Scan the records for the word "agent". Copy each line that includes it.
--- Exercise data Enclosed Below ---
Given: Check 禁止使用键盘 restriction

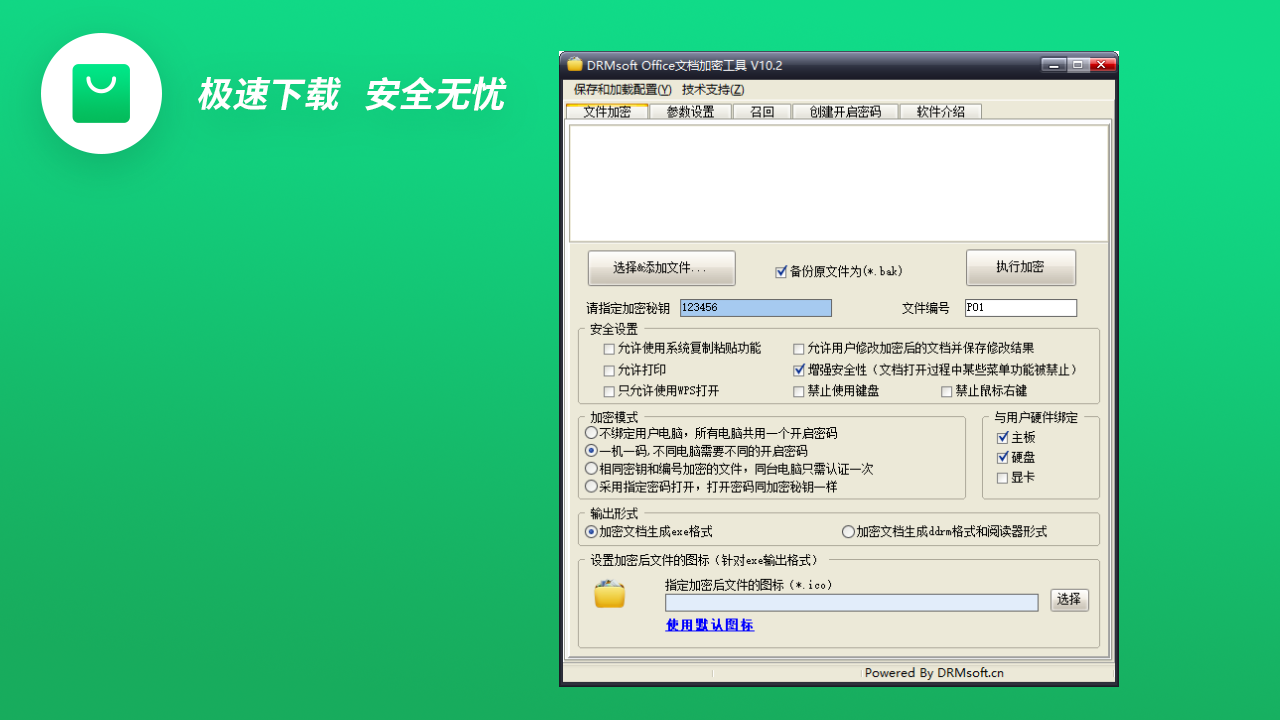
--- End of Enclosed Exercise data ---
--- Exercise data Enclosed Below ---
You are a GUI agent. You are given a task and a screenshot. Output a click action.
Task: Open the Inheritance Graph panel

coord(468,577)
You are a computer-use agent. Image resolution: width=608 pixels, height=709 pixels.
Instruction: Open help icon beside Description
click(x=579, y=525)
--- End of Enclosed Exercise data ---
Solution to the problem:
You are a GUI agent. You are given a task and a screenshot. Output a click action.
You are a computer-use agent. Image resolution: width=608 pixels, height=709 pixels.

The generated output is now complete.